Poemas de Alda Espírito Santo
Angolares
Canoa frágil, à beira da praia,
panos preso na cintura,
uma vela a flutuar…
Caleima, mar em fora
canoa flutuando por sobre as procelas das águas,
lá vai o barquinho da fome.
Rostos duros de angolares
na luta com o gandu
por sobre a procela das ondas
remando, remando
no mar dos tubarões
p’la fome de cada dia.
Lá longe, na praia,
na orla dos coqueiros
quissandas em fila,
abrigando cubatas,
izaquente cozido
em panela de barro.
Hoje, amanhã e todos os dias
espreita a canoa andantepor sobre a procela das águas.
A canoa é vida
a praia é extensa
areal, areal sem fim.
Nas canoas amarradas
aos coqueiros da praia.
O mar é vida.
P’ra além as terras do cacau
nada dizem ao angolar
“Terras tem seu dono”.
E o angolar na faina do mar,
tem a orla da praia
as cubatas de quissandas4
as gibas pestilentas
mas não tem terras.
P’ra ele, a luta das ondas,
a luta com o gandu,
as canoas balouçando no mar
e a orla imensa da praia.
(É nosso o solo sagrado da terra)
Lá no “Água Grande”
Lá no “Água Grande” a caminho da roça
negritas batem que batem co’a roupa na pedra.
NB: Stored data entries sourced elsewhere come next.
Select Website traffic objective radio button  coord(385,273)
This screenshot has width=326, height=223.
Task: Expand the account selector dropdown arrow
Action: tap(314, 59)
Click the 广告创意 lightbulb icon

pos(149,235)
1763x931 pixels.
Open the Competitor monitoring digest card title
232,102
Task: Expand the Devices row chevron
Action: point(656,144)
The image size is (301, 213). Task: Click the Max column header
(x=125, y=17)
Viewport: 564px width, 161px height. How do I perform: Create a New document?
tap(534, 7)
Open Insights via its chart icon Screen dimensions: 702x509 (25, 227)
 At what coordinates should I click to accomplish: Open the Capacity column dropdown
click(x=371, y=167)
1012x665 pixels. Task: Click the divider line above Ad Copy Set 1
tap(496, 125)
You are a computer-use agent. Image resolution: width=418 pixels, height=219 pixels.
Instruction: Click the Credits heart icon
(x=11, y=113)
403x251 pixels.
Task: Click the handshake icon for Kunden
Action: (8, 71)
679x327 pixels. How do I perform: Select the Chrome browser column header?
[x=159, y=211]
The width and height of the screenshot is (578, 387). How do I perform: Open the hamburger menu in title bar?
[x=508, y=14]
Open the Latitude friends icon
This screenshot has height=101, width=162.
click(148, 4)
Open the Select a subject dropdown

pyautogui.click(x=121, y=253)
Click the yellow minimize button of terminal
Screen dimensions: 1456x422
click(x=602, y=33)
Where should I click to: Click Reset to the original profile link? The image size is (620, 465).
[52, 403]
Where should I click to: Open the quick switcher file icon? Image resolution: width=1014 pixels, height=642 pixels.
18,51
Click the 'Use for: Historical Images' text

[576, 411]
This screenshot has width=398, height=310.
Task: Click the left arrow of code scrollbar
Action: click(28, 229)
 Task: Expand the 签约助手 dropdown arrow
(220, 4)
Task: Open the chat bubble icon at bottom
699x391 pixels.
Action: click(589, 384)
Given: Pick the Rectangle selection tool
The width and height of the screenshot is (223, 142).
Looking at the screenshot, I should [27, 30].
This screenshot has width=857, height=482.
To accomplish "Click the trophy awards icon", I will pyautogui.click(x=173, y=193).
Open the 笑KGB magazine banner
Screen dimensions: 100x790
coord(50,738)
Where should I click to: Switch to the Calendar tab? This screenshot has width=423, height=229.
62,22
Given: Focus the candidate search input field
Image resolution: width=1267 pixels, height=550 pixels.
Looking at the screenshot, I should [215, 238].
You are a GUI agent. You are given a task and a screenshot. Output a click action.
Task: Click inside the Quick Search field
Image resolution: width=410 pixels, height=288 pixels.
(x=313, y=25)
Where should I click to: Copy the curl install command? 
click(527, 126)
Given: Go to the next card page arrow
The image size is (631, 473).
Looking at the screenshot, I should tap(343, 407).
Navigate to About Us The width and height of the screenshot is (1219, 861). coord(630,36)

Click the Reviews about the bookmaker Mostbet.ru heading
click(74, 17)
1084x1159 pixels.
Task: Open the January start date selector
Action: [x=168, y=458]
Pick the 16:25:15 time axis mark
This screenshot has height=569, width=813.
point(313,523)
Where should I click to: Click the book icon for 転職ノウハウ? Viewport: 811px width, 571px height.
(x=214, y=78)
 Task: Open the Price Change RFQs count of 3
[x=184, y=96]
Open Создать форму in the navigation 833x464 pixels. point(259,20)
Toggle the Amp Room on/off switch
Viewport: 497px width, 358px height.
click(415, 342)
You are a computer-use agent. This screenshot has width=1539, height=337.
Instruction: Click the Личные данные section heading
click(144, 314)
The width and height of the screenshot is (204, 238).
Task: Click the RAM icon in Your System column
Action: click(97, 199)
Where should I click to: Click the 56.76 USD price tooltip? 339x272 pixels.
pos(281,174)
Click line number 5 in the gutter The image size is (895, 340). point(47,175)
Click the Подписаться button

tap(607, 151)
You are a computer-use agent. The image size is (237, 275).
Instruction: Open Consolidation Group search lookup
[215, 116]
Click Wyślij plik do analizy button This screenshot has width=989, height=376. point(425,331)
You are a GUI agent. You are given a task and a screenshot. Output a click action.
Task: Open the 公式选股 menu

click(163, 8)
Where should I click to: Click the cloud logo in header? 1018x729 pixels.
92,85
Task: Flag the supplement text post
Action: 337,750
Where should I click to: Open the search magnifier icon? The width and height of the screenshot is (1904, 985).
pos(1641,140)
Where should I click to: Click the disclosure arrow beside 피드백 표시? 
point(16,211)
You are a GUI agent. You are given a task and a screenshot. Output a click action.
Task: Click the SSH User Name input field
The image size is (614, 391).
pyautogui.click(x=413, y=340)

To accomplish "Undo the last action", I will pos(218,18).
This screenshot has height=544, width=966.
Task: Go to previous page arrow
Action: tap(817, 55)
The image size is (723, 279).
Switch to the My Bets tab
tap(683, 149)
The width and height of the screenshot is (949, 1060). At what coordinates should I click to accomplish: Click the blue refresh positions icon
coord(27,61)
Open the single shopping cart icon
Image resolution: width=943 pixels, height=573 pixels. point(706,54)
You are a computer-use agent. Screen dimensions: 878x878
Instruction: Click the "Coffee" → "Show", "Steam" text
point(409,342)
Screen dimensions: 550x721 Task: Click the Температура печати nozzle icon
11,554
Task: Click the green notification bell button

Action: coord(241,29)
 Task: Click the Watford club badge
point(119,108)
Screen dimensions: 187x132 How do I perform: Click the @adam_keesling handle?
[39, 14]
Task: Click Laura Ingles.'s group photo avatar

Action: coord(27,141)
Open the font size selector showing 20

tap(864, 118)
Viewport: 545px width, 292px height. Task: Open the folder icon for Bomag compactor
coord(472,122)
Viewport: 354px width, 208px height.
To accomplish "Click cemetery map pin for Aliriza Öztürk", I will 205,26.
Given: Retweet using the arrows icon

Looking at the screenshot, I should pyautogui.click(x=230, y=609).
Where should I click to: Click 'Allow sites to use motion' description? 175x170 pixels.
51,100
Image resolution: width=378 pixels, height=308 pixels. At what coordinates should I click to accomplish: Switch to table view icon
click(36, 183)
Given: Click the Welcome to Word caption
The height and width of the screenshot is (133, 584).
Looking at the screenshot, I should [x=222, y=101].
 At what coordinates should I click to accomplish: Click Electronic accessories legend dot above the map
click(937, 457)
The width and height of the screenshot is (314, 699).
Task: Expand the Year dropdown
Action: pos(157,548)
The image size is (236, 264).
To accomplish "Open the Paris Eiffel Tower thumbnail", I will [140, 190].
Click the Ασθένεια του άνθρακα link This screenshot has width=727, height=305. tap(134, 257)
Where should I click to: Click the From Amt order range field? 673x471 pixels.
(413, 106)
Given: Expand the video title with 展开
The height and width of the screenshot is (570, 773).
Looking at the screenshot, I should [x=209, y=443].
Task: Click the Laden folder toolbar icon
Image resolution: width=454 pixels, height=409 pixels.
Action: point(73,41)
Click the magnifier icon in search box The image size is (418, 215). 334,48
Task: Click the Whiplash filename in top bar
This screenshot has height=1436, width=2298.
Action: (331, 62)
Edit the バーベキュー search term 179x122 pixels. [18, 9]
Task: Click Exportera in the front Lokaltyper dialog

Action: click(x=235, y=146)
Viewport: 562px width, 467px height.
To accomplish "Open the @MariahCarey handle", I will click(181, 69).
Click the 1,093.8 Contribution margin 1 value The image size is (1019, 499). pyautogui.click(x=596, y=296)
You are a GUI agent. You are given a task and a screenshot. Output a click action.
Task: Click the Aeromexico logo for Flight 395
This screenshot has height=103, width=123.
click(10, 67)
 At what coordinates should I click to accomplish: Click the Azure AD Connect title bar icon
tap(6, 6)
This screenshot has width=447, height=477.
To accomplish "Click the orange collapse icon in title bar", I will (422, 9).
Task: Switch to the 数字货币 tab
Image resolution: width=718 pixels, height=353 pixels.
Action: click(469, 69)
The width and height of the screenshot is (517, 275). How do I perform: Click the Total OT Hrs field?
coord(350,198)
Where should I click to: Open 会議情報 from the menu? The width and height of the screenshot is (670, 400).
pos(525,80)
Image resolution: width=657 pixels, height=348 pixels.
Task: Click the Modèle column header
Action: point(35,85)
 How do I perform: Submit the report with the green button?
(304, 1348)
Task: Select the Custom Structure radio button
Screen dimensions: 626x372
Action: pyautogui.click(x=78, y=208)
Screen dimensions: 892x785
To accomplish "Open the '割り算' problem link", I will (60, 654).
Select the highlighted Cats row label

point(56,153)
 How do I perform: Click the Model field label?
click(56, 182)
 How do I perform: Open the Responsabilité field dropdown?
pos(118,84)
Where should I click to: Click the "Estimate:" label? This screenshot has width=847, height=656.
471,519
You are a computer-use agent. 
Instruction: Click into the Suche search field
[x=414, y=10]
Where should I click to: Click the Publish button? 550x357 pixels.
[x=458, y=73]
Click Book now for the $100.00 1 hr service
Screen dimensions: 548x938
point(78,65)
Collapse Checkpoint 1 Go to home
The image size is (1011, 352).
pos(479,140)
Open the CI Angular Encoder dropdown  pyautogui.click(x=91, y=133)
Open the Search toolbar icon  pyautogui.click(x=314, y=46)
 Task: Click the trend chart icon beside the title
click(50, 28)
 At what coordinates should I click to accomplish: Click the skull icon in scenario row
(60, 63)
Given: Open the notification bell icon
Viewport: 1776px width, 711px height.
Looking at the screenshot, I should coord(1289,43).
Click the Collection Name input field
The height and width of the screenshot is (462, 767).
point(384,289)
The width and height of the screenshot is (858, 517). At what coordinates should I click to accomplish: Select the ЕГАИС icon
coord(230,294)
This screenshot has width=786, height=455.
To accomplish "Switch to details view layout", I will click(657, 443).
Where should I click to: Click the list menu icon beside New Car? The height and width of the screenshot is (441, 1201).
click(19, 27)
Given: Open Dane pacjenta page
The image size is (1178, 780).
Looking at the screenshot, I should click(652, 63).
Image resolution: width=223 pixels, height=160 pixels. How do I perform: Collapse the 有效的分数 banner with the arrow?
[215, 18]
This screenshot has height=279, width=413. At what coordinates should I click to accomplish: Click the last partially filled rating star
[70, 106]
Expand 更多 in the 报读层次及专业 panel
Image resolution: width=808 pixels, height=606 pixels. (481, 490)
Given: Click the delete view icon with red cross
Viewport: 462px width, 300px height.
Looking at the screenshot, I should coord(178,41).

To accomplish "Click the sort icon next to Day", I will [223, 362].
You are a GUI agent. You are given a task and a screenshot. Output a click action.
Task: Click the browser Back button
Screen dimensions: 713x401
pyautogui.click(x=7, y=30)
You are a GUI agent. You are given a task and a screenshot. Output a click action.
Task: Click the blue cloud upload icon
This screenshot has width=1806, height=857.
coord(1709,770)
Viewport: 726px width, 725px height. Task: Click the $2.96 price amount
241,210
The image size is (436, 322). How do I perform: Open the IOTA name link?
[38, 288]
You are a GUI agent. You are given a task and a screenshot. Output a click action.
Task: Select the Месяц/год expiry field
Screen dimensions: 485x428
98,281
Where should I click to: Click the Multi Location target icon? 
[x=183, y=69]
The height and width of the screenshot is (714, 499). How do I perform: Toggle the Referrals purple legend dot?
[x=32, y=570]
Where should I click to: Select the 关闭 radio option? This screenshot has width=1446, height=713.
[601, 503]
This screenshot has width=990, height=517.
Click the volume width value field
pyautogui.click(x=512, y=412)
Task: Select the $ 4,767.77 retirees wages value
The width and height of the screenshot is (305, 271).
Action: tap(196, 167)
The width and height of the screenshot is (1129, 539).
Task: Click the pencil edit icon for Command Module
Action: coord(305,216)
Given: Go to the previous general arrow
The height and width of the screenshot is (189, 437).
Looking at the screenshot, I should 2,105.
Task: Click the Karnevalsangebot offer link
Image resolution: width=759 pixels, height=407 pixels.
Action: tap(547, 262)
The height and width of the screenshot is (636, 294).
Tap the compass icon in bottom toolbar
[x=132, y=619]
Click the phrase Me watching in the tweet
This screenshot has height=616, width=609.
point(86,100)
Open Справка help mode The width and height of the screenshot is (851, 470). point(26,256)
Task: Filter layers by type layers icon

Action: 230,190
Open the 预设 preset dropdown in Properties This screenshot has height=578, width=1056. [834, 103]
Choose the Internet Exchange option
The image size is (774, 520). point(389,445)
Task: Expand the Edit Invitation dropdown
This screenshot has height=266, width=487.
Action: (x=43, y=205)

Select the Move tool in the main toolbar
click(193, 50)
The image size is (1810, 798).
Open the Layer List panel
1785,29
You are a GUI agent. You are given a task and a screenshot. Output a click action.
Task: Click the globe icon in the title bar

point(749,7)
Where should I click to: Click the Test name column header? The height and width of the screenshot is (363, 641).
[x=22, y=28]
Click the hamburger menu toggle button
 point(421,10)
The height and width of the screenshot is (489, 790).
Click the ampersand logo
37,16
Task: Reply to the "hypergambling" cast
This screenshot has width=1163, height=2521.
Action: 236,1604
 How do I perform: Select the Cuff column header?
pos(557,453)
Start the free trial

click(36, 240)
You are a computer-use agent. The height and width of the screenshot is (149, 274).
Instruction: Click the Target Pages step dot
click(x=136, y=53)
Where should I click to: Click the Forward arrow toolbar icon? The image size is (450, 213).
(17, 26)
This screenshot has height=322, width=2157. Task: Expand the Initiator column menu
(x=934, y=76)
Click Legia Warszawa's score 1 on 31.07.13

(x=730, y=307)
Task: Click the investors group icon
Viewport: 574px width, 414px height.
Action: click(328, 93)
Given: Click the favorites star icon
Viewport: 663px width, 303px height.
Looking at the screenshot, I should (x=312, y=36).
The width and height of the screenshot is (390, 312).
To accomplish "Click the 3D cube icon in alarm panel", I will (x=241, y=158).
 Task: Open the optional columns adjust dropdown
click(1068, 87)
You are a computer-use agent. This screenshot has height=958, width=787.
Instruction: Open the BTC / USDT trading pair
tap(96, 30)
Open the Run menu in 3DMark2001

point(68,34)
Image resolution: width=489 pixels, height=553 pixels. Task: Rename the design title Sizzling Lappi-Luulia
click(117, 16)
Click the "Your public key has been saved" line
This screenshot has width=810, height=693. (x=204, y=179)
Batem e cantam modinhas da terra.
Cantam e riem em riso de mofa
histórias contadas, arrastadas pelo vento.
Riem alto de rijo, com a roupa na pedra
e põem de branco a roupa lavada.
As crianças brincam e a água canta.
Brincam na água felizes…
Velam no capim um negrito pequenino.
E os gemidos cantados das negritas lá do rio
ficam mudos lá na hora do regresso…
Jazem quedos no regresso para a roça.
Para lá da praia
Baía morena da nossa terra
vem beijar os pézinhos agrestes
das nossas praias sedentas,
e canta, baía minha
os ventres inchados
da minha infância,
sonhos meus, ardentes
da minha gente pequena
lançada na areia
da Praia Gamboa morena
gemendo na areia
da Praia Gamboa.
Canta, criança minha
teu sonho gritante
na areia distante
da praia morena.
Teu teto de andala
à berma da praia.
Teu ninho deserto
em dias de feira.
Mamã tua, menino
na luta da vida
gamã pixi à cabeça
na faina do dia
maninho pequeno, no dorso ambulante
e tu, sonho meu, na areia morena
camisa rasgada,
no lote da vida,
na longa espera, duma perna inchada
Mamã caminhando p’ra venda do peixe
e tu, na canoa das águas marinhas …
— Ai peixe à tardinha
na minha baía…
Mamã minha serena
na venda do peixe.
Ilha Nua
Coqueiros e palmares da Terra Natal
Mar azul das ilhas perdidas na conjuntura dos séculos
Vegetação densa no horizonte imenso dos nossos sonhos.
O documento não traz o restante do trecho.